Long story short, found a paper. Abstract:
It is often thought that, for the Stoics, assent and the suspension of assent to kataleptic impressions is voluntary in the sense that one can deliberate about assenting or suspending assent. Against this view, I examine the relevant sources closely and argue that they point in a different direction: assent and suspension of assent to kataleptic impressions is not a matter of deliberation. Instead, kataleptic impressions force our assent in the absence of obstacles that make it difficult to discern kataleptic from non-kataleptic impressions. Surprisingly, neither is the act of withholding assent to kataleptic impressions a matter of deliberation; instead, the presence of obstacles that make it difficult to discern kataleptic from non-kataleptic impressions triggers the activation of a disposition to withhold assent. However, we can acquire this disposition through training in dialectic. This means that deliberation can be involved in the acquisition of this disposition. However, the act of assenting and the act of withholding assent to kataleptic impressions is not guided by deliberation.

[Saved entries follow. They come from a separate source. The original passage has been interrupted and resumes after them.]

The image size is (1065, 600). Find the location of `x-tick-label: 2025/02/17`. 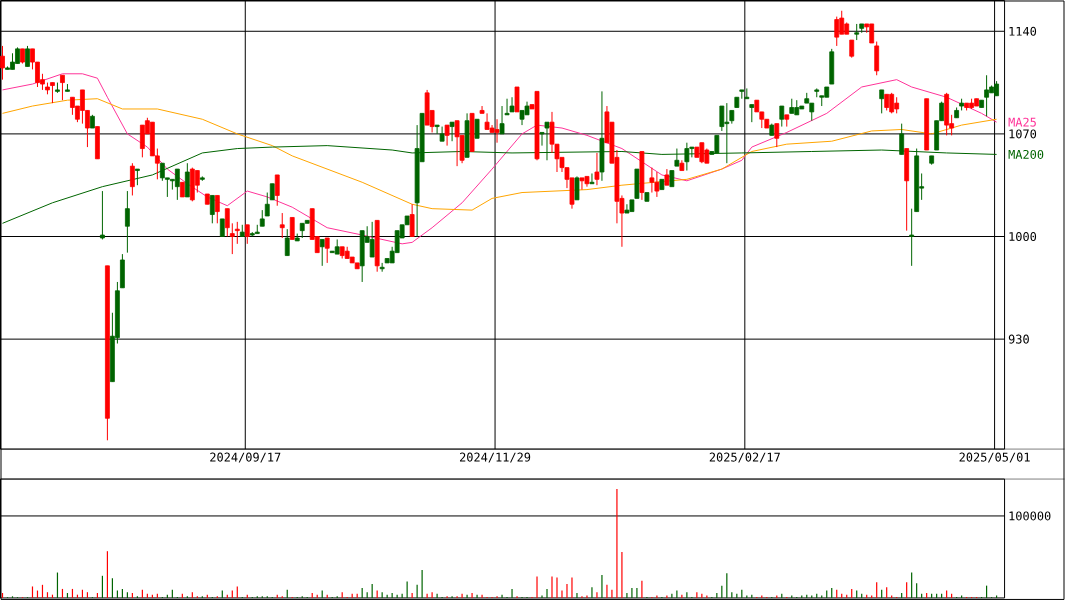

x-tick-label: 2025/02/17 is located at coordinates (744, 458).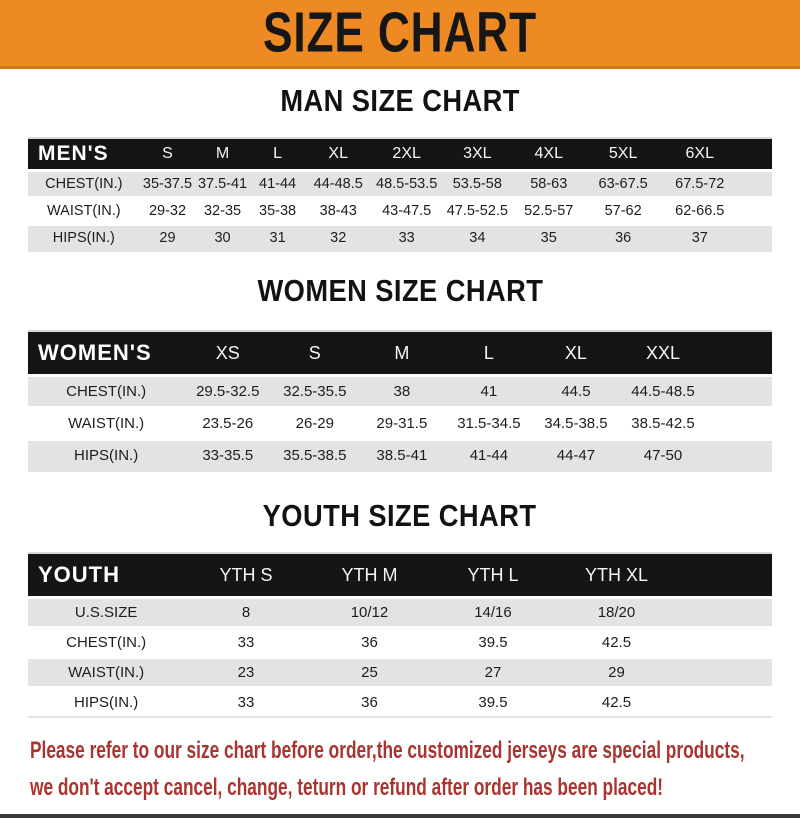 The image size is (800, 818). Describe the element at coordinates (549, 184) in the screenshot. I see `table-cell: 58-63` at that location.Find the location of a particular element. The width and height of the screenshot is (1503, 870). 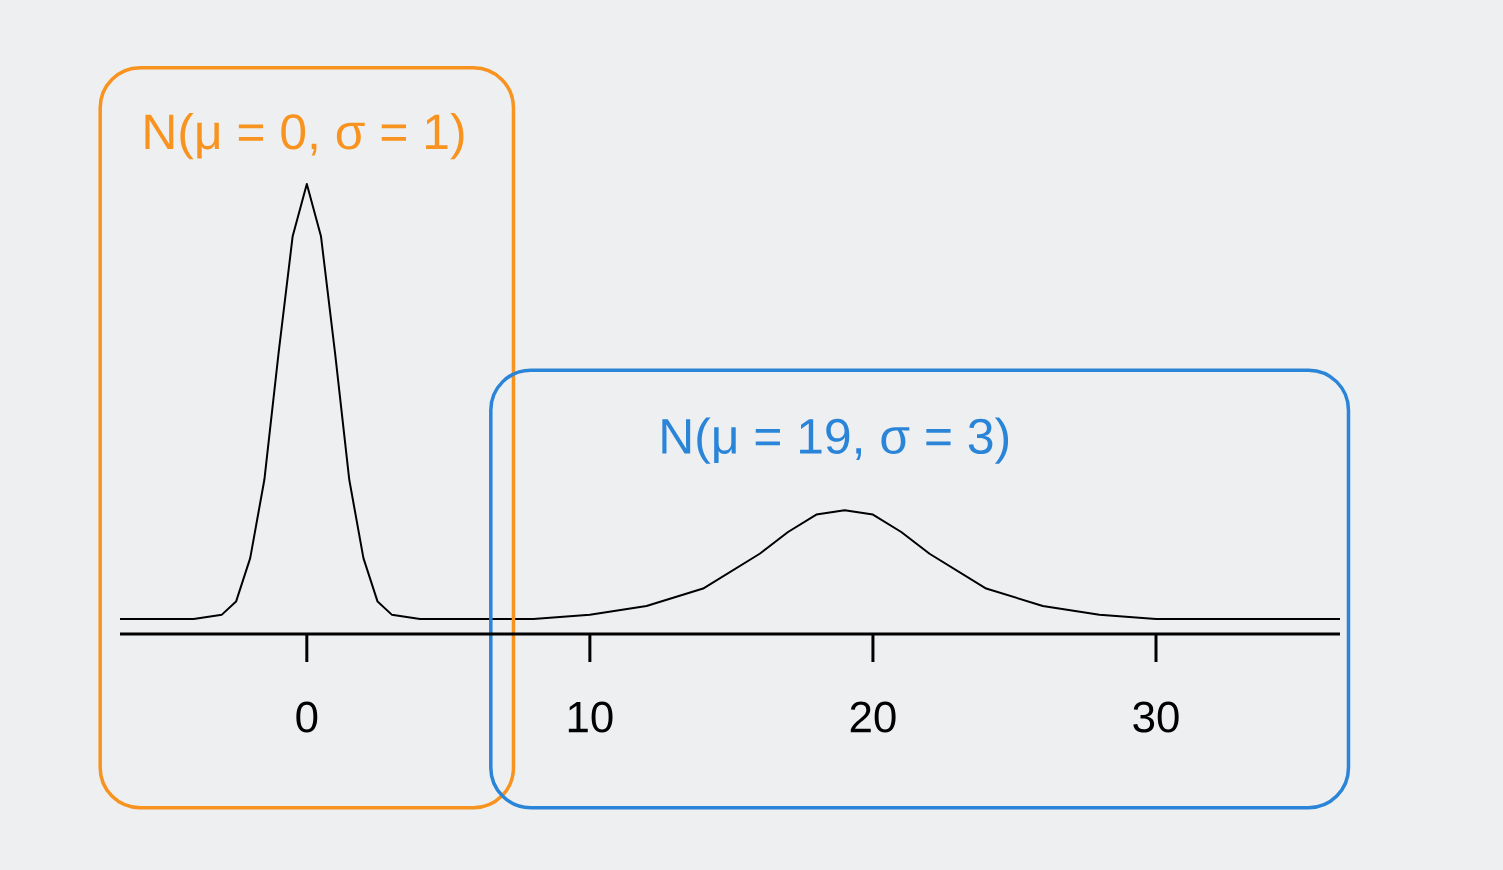

annotation: N(μ = 19, σ = 3) is located at coordinates (836, 440).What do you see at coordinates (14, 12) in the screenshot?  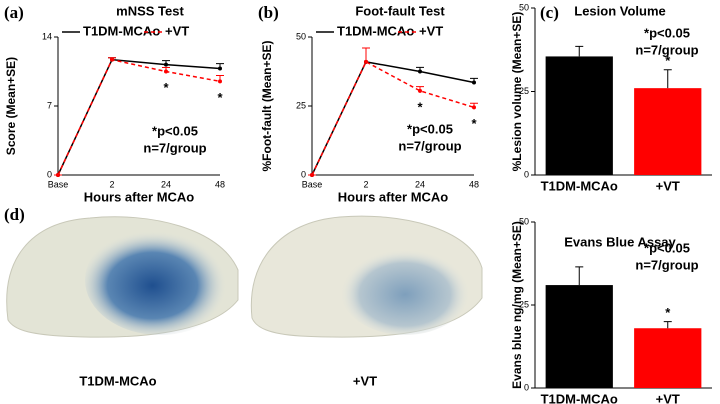 I see `panel-label: (a)` at bounding box center [14, 12].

I think you’ll find your way to libgen yourself, it’s chapter 13 in the book, haven’t read anything else from it yet though some stuff looks interesting.
Overall this characterisation of katalepsis strengthens me in my assumption that what the Stoics are trying to get at is the exact same thing that Zen folks call “direct knowledge”.
The best subjective (hey, this is phenomenology) experiment to demonstrate the clear distinction between this stuff and ordinary thoughts I know of, as in, “doesn’t involve faith or decades of staring at the wall” comes from a technique the lucid dreaming community came up with to trigger lucid dreams: Ask yourself whether you’re awake. If you’re awake, the response to that question will be right-out unassailable, you just know, kinda feels silly to even ask. When you ask yourself that question regularly throughout the day, after maybe a week or two, the mind gets used to regularly posing that question and will also do it when you’re sleeping, and if you get it right in that context, your dreams will become lucid (You’ll be dreaming and simultaneously know that you’re dreaming, allowing you to consciously steer them to at least some degree). If you get it wrong, which shouldn’t be hard to do, the qualia, the spot that the wrong answer comes from will be quite different, which can be remembered when you’re awake, again. “Qualia” and “spot” both kinda bad terms it’s not a thing that can really be put into words, just suspend disbelief will you. The wrong answer comes from, as the paper puts it, an obstacle to assent, obscuring the view of the kataleptic impression: Your mind could tell your consciousness the truth but it has other plans for tonight, you knowing that you’re asleep-yet-conscious would only get into the way of that.
Furthermore I think the first rule of this sub should be “Never assent to non-kataleptic impressions”. Yes I’m going to Cato this.